Fit fidelity & analysis

22/06/21

Here we’ll look in detail at a batch of fit results (see the batch run notebook for initial setup & running fits), and stats.

TODO: final uncertainty analysis, bootstrapping and testing with noise etc.

Batch results

Generally, there are many things to consider in terms of the quality/fidelity of the fit results.
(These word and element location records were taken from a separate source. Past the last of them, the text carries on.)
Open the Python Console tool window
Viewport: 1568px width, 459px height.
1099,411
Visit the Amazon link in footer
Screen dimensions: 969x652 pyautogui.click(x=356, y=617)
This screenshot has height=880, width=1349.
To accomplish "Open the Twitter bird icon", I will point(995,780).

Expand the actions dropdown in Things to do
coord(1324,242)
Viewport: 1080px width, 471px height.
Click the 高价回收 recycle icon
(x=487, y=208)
In particular, we might want to investigate:

  • \(\chi^2\) values.

  • Estimated uncertainties.

  • Uniqueness of fit.

This is generally aided by having a large batch of fit results, with randomised initial parameters, to allow for statistical analysis and ensure a full probing of the solution hyper-space.
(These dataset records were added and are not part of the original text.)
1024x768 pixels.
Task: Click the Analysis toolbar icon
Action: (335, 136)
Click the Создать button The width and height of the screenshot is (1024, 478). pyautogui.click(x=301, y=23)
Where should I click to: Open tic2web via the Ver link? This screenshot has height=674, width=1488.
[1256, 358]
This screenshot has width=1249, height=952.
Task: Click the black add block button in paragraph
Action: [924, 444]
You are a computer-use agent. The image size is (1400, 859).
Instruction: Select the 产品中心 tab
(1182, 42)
For further discussion, see, for example:

[1]

  1. Hockett, Quantum Metrology with Photoelectrons, Volume 2: Applications and advances. IOP Publishing, 2018. doi: 10.1088/978-1-6817-4688-3.

[2]

  1. Hockett, “Photoionization dynamics of polyatomic molecules,” University of Nottingham, 2009. Available: http://eprints.nottingham.ac.uk/10857/

Load sample dataset

[1]:
# If running from scratch, create a blank object first
# # Init blank object
import pemtk as pm
from pemtk.fit.fitClass import pemtkFit
data = pemtkFit()
*** ePSproc installation not found, setting for local copy.
[2]:
# Load sample dataset
# Full path to the file may be required here, in repo/demos/fitting
import pickle
from pathlib import Path

dataFile = 'dataDump_100fitTests_10t_randPhase_130621.pickle'
dataPath = Path(pm.__path__[0]).parent/Path('demos','fitting')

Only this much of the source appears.